PROBLEM TO WORK ON> The lines from the top of the records below through the one containing "Task: Click the refresh icon for 物件名 row" are to be transcribed exactly, and nothing else is to be added.
--- INPUT MATERIAL ---
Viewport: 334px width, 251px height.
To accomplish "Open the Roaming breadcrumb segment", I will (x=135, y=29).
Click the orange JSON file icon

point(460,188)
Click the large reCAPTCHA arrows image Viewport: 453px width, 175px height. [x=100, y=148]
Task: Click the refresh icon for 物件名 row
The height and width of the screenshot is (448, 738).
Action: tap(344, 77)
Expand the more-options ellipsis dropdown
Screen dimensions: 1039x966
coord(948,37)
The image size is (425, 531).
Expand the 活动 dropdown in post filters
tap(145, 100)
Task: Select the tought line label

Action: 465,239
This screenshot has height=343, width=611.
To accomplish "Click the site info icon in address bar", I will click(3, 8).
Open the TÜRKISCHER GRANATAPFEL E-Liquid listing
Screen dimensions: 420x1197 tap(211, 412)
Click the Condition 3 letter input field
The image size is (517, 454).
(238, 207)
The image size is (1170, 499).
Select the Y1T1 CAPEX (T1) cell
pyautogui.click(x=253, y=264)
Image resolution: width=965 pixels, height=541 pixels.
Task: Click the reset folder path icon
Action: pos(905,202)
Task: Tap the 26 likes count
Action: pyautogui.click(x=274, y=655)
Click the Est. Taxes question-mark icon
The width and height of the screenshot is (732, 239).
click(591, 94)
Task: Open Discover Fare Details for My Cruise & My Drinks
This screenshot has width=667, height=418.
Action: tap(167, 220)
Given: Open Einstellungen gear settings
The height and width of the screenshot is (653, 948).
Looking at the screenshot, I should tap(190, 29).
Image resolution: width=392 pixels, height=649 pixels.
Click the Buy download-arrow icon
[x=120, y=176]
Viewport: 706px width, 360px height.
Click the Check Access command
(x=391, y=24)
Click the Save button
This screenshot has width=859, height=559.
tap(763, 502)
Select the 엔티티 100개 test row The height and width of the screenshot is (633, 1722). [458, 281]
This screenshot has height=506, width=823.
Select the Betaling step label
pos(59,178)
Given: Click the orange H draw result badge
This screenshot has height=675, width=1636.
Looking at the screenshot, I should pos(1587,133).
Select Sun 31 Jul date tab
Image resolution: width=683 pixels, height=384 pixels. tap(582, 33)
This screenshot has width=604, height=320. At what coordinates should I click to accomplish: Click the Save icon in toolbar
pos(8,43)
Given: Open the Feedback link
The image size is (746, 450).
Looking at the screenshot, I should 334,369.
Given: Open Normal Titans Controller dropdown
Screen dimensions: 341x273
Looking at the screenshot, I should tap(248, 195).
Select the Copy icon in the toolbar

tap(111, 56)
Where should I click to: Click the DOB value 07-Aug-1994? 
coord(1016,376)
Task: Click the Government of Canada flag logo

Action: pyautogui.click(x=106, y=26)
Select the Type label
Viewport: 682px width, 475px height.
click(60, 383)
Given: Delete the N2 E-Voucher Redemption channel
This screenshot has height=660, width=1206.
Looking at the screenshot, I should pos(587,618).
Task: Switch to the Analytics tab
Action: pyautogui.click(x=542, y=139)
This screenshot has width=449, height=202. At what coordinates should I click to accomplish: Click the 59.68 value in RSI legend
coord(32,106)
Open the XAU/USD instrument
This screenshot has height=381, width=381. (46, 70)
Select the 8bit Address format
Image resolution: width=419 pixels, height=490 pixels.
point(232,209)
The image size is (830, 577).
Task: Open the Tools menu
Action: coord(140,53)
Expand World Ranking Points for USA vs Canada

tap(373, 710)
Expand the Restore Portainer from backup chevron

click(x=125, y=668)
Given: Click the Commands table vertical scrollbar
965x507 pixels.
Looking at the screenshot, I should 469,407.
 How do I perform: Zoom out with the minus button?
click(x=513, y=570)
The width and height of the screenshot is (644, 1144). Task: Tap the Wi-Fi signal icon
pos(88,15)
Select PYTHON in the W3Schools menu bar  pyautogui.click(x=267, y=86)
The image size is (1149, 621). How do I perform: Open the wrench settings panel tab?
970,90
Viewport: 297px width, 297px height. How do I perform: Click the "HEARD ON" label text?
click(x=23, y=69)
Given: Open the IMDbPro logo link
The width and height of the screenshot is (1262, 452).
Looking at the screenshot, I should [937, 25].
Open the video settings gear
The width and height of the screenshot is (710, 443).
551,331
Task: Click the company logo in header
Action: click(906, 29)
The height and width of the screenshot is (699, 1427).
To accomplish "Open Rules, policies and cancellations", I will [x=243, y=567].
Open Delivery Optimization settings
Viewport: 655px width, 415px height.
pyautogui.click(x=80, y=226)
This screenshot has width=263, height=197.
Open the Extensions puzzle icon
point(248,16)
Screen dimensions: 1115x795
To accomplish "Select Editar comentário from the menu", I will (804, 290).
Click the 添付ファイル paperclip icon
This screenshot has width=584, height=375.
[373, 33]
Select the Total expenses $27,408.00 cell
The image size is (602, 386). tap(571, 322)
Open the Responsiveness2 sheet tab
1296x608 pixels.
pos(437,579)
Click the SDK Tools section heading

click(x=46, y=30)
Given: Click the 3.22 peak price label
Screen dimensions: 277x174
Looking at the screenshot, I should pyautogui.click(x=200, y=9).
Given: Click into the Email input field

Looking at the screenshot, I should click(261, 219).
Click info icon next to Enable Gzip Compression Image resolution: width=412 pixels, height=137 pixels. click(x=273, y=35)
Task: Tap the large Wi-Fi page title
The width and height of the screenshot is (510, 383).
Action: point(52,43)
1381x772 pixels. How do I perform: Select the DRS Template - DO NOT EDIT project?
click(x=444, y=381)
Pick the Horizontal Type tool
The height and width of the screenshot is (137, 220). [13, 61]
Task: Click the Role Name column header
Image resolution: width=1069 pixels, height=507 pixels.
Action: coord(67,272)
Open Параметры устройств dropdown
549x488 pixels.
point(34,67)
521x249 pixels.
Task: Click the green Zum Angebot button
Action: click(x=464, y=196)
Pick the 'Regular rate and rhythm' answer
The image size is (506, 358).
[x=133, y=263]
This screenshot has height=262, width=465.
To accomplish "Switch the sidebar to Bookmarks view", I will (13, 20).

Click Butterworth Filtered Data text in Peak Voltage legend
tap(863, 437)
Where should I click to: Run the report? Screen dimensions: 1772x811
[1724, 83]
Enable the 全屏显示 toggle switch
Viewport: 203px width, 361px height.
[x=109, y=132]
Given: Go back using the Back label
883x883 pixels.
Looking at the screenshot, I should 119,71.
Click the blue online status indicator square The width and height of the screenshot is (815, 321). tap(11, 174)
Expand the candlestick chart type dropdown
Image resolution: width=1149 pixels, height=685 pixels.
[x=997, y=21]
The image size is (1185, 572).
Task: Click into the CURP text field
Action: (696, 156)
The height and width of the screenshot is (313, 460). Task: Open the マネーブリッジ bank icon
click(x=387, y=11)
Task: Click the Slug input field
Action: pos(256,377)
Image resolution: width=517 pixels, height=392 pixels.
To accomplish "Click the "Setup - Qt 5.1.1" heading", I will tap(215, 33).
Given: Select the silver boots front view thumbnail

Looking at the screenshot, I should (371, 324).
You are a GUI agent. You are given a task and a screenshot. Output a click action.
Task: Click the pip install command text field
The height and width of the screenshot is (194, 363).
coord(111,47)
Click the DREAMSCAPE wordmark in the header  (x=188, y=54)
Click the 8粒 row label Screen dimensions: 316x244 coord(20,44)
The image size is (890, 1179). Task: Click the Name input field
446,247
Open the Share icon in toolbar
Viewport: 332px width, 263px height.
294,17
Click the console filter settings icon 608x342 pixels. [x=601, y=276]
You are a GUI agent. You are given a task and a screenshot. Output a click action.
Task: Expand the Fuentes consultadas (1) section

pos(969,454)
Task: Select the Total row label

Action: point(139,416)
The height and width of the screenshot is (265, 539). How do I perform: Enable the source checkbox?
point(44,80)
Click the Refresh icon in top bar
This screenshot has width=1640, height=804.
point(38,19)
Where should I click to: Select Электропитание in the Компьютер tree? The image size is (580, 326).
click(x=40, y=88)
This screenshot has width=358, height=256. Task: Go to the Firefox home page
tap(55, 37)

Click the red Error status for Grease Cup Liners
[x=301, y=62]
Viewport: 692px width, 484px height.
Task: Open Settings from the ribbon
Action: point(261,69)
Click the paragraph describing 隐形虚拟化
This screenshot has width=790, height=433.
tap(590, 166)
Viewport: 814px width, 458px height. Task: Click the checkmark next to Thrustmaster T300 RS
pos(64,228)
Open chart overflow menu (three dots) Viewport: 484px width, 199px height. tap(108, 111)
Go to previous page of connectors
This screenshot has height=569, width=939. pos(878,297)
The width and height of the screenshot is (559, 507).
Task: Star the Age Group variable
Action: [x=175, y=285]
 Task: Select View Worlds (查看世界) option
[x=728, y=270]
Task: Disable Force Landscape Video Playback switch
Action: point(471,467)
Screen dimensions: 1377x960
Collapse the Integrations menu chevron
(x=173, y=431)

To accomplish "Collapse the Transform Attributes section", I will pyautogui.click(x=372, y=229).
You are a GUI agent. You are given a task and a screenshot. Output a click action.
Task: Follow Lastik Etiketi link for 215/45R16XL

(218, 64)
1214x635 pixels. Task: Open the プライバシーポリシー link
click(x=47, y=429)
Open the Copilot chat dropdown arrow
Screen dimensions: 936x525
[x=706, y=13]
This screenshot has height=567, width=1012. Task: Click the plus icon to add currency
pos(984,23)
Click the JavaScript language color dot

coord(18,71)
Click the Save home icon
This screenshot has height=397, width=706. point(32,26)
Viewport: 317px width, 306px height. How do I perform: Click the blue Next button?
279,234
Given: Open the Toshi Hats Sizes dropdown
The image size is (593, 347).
---
ANSWER>
Viewport: 334px width, 251px height.
To accomplish "Open the Roaming breadcrumb segment", I will (x=135, y=29).
Click the orange JSON file icon

point(460,188)
Click the large reCAPTCHA arrows image Viewport: 453px width, 175px height. [x=100, y=148]
Task: Click the refresh icon for 物件名 row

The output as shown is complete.